Page excerpt »
Receiving 'data.jsonl' (5 B)
Receiving (<-149.36.0.243:8692)
data.jsonl 100% |████████████████████| ( 5/ 5B, 0.040 kB/s)
Once the local dataset is transferred to your RunPod machine, we can proceed to updating requirements and preprocessing the data.
Using a Hugging Face dataset
If your dataset is stored on Hugging Face, you can specify its path in the lora.yaml
configuration file under the datasets
key.
Axolotl will automatically download the dataset during the preprocessing step.
Review the configuration file in detail and make any adjustments to your file as needed.
Now update your RunPod machine's requirement and preprocess your data.
Updating requirements and preprocessing data
Before you can start training, you'll need to install the necessary dependencies and preprocess our dataset.
In some cases, your Pod will not contain the Axolotl repository. To add the required repository, run the following commands and then continue with the tutorial:
git clone https://github.com/OpenAccess-AI-Collective/axolotl
cd axolotl
- Install the required packages by running the following commands:
pip3 install packaging ninja
pip3 install -e '.[flash-attn,deepspeed]'
- Update the
lora.yml
configuration file with your dataset path and other training settings. You can use any of the examples in theexamples
folder as a starting point. - Preprocess your dataset by running:
CUDA_VISIBLE_DEVICES=""

Information provided »
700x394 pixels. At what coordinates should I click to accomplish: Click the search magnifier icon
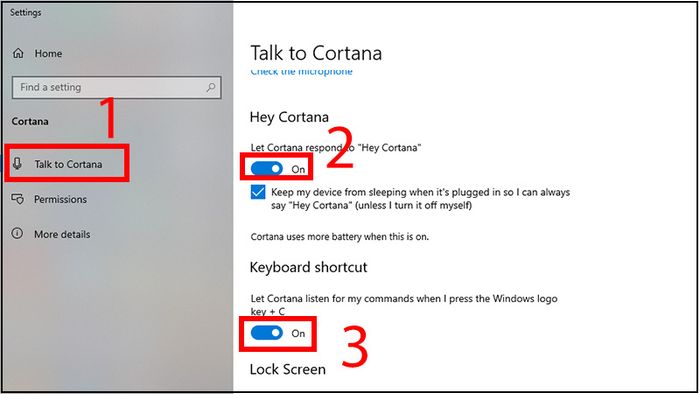pyautogui.click(x=211, y=87)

Assignment 1 » Copy the part of the Axolotl setup text starting at "Axolotl will automatically" and ending at "preprocess our dataset.".
Assignment 2 » List the commands in the Axolotl setup text that add the Axolotl repository and install the required packages.
Assignment 3 » Go on with the Axolotl setup text from where it stops.
The lines have nothing to do with any of this.

Expected output 1 »
Axolotl will automatically download the dataset during the preprocessing step.
Review the configuration file in detail and make any adjustments to your file as needed.
Now update your RunPod machine's requirement and preprocess your data.
Updating requirements and preprocessing data
Before you can start training, you'll need to install the necessary dependencies and preprocess our dataset.

Expected output 2 »
git clone https://github.com/OpenAccess-AI-Collective/axolotl
cd axolotl
pip3 install packaging ninja
pip3 install -e '.[flash-attn,deepspeed]'

Expected output 3 »
python -m axolotl.cli.preprocess examples/openllama-3b/lora.yml
This step converts your dataset into a format that Axolotl can use for training.
Having updated the requirements and preprocessed the data, we're now ready to fine-tune the LLM.
Fine-tuning the LLM
With your environment set up and data preprocessed, you're ready to start fine-tuning the LLM.
Run the following command to fine-tune the base model.
accelerate launch -m axolotl.cli.train examples/openllama-3b/lora.yml
This will start the training process using the settings specified in your lora.yml
file.
The training time will depend on factors like your model size, dataset size, and GPU type.
Be prepared to wait a while, especially for larger models and datasets.
Once training is complete, we can move on to testing our fine-tuned model through inference.
Inference
Once training is complete, you can test your fine-tuned model using the inference script:
accelerate launch -m axolotl.cli.inference examples/openllama-3b/lora.yml --lora_model_dir="./lora-out"
This will allow you to interact with your model and see how it performs on new prompts.
If you're satisfied with your model's performance, you can merge the LoRA weights with the base model using the merge_lora
script.
Merge the model
You will merge the base model with the LoRA weights using the merge_lora
script.
Run the following command:
python3 -m axolotl.cli.merge_lora examples/openllama-3b/lora.yml \
--lora_model_dir="./lora-out"
This creates a standalone model that doesn't require LoRA layers for inference.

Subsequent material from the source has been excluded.